→ **What the exercise asks**: Every line of the data must be retyped exactly as it stands.

______________________________

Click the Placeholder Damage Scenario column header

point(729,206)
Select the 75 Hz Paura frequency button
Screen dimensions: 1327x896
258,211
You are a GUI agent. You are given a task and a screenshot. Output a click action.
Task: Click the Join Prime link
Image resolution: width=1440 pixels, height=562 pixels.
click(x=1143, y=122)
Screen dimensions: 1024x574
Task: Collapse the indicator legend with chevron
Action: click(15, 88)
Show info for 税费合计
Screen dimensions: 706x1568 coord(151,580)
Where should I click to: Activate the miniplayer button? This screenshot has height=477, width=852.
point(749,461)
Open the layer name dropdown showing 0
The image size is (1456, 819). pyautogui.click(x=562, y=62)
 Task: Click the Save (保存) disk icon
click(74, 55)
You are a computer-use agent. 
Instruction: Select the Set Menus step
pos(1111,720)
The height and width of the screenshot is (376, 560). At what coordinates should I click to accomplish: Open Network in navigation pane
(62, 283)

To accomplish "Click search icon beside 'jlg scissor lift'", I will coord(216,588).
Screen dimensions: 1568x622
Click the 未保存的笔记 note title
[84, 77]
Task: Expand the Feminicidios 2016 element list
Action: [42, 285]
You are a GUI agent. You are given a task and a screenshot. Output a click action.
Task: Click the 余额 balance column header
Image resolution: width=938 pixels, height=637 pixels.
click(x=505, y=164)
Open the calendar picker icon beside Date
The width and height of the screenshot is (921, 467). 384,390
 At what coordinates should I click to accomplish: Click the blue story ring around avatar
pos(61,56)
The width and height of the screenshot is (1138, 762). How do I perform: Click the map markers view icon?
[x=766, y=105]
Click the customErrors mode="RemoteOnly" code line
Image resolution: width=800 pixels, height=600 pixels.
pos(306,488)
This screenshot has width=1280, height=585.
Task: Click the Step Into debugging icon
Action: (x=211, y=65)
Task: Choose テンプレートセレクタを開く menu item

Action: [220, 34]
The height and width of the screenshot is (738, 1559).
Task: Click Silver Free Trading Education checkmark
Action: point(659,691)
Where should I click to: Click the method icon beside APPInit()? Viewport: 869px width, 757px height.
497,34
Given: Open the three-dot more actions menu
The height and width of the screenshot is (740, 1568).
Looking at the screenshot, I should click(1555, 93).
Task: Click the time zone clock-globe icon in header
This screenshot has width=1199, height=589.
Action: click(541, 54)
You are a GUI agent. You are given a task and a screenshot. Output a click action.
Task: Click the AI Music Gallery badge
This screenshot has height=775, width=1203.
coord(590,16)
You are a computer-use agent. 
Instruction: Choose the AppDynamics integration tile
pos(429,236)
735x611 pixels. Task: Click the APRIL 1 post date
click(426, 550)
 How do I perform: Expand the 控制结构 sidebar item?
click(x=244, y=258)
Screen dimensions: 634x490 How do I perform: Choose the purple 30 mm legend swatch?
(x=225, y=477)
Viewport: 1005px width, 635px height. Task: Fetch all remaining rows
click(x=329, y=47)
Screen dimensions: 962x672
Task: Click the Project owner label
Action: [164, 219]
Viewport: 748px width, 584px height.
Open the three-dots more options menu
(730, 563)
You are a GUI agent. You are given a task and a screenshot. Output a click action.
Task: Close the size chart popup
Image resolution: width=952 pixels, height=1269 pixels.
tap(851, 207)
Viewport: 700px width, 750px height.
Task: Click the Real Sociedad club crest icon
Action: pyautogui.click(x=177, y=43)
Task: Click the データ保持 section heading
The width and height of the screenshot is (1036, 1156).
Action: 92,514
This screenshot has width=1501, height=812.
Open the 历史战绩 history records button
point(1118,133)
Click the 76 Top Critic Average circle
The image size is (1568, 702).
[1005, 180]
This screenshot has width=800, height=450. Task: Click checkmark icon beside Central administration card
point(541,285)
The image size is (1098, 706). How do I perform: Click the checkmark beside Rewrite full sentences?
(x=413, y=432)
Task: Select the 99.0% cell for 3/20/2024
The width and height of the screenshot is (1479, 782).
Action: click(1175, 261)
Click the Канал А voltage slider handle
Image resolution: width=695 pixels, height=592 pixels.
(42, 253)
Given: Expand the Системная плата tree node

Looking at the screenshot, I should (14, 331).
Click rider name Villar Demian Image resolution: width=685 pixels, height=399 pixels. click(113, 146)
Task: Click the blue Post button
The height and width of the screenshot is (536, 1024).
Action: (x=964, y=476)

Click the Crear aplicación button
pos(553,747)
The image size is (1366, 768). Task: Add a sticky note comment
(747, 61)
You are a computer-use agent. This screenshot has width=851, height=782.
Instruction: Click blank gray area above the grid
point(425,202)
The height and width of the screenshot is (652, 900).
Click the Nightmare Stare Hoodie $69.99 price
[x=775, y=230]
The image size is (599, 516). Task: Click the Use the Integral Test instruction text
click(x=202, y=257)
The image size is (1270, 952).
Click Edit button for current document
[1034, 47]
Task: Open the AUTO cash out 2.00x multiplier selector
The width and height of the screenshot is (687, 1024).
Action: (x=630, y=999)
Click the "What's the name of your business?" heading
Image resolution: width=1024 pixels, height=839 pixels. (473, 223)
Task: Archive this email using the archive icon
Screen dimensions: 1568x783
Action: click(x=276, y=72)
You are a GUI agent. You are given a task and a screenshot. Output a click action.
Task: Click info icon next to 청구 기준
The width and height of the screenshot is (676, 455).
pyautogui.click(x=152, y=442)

______________________________

→ **Expected answer**:
Click the Placeholder Damage Scenario column header

point(729,206)
Select the 75 Hz Paura frequency button
Screen dimensions: 1327x896
258,211
You are a GUI agent. You are given a task and a screenshot. Output a click action.
Task: Click the Join Prime link
Image resolution: width=1440 pixels, height=562 pixels.
click(x=1143, y=122)
Screen dimensions: 1024x574
Task: Collapse the indicator legend with chevron
Action: click(15, 88)
Show info for 税费合计
Screen dimensions: 706x1568 coord(151,580)
Where should I click to: Activate the miniplayer button? This screenshot has height=477, width=852.
point(749,461)
Open the layer name dropdown showing 0
The image size is (1456, 819). pyautogui.click(x=562, y=62)
 Task: Click the Save (保存) disk icon
click(74, 55)
You are a computer-use agent. 
Instruction: Select the Set Menus step
pos(1111,720)
The height and width of the screenshot is (376, 560). At what coordinates should I click to accomplish: Open Network in navigation pane
(62, 283)

To accomplish "Click search icon beside 'jlg scissor lift'", I will coord(216,588).
Screen dimensions: 1568x622
Click the 未保存的笔记 note title
[84, 77]
Task: Expand the Feminicidios 2016 element list
Action: [42, 285]
You are a GUI agent. You are given a task and a screenshot. Output a click action.
Task: Click the 余额 balance column header
Image resolution: width=938 pixels, height=637 pixels.
click(x=505, y=164)
Open the calendar picker icon beside Date
The width and height of the screenshot is (921, 467). 384,390
 At what coordinates should I click to accomplish: Click the blue story ring around avatar
pos(61,56)
The width and height of the screenshot is (1138, 762). How do I perform: Click the map markers view icon?
[x=766, y=105]
Click the customErrors mode="RemoteOnly" code line
Image resolution: width=800 pixels, height=600 pixels.
pos(306,488)
This screenshot has width=1280, height=585.
Task: Click the Step Into debugging icon
Action: (x=211, y=65)
Task: Choose テンプレートセレクタを開く menu item

Action: [220, 34]
The height and width of the screenshot is (738, 1559).
Task: Click Silver Free Trading Education checkmark
Action: point(659,691)
Where should I click to: Click the method icon beside APPInit()? Viewport: 869px width, 757px height.
497,34
Given: Open the three-dot more actions menu
The height and width of the screenshot is (740, 1568).
Looking at the screenshot, I should click(1555, 93).
Task: Click the time zone clock-globe icon in header
This screenshot has width=1199, height=589.
Action: click(541, 54)
You are a GUI agent. You are given a task and a screenshot. Output a click action.
Task: Click the AI Music Gallery badge
This screenshot has height=775, width=1203.
coord(590,16)
You are a computer-use agent. 
Instruction: Choose the AppDynamics integration tile
pos(429,236)
735x611 pixels. Task: Click the APRIL 1 post date
click(426, 550)
 How do I perform: Expand the 控制结构 sidebar item?
click(x=244, y=258)
Screen dimensions: 634x490 How do I perform: Choose the purple 30 mm legend swatch?
(x=225, y=477)
Viewport: 1005px width, 635px height. Task: Fetch all remaining rows
click(x=329, y=47)
Screen dimensions: 962x672
Task: Click the Project owner label
Action: [164, 219]
Viewport: 748px width, 584px height.
Open the three-dots more options menu
(730, 563)
You are a GUI agent. You are given a task and a screenshot. Output a click action.
Task: Close the size chart popup
Image resolution: width=952 pixels, height=1269 pixels.
tap(851, 207)
Viewport: 700px width, 750px height.
Task: Click the Real Sociedad club crest icon
Action: pyautogui.click(x=177, y=43)
Task: Click the データ保持 section heading
The width and height of the screenshot is (1036, 1156).
Action: 92,514
This screenshot has width=1501, height=812.
Open the 历史战绩 history records button
point(1118,133)
Click the 76 Top Critic Average circle
The image size is (1568, 702).
[1005, 180]
This screenshot has width=800, height=450. Task: Click checkmark icon beside Central administration card
point(541,285)
The image size is (1098, 706). How do I perform: Click the checkmark beside Rewrite full sentences?
(x=413, y=432)
Task: Select the 99.0% cell for 3/20/2024
The width and height of the screenshot is (1479, 782).
Action: click(1175, 261)
Click the Канал А voltage slider handle
Image resolution: width=695 pixels, height=592 pixels.
(42, 253)
Given: Expand the Системная плата tree node

Looking at the screenshot, I should (14, 331).
Click rider name Villar Demian Image resolution: width=685 pixels, height=399 pixels. click(113, 146)
Task: Click the blue Post button
The height and width of the screenshot is (536, 1024).
Action: (x=964, y=476)

Click the Crear aplicación button
pos(553,747)
The image size is (1366, 768). Task: Add a sticky note comment
(747, 61)
You are a computer-use agent. This screenshot has width=851, height=782.
Instruction: Click blank gray area above the grid
point(425,202)
The height and width of the screenshot is (652, 900).
Click the Nightmare Stare Hoodie $69.99 price
[x=775, y=230]
The image size is (599, 516). Task: Click the Use the Integral Test instruction text
click(x=202, y=257)
The image size is (1270, 952).
Click Edit button for current document
[1034, 47]
Task: Open the AUTO cash out 2.00x multiplier selector
The width and height of the screenshot is (687, 1024).
Action: (x=630, y=999)
Click the "What's the name of your business?" heading
Image resolution: width=1024 pixels, height=839 pixels. (473, 223)
Task: Archive this email using the archive icon
Screen dimensions: 1568x783
Action: click(x=276, y=72)
You are a GUI agent. You are given a task and a screenshot. Output a click action.
Task: Click info icon next to 청구 기준
The width and height of the screenshot is (676, 455).
pyautogui.click(x=152, y=442)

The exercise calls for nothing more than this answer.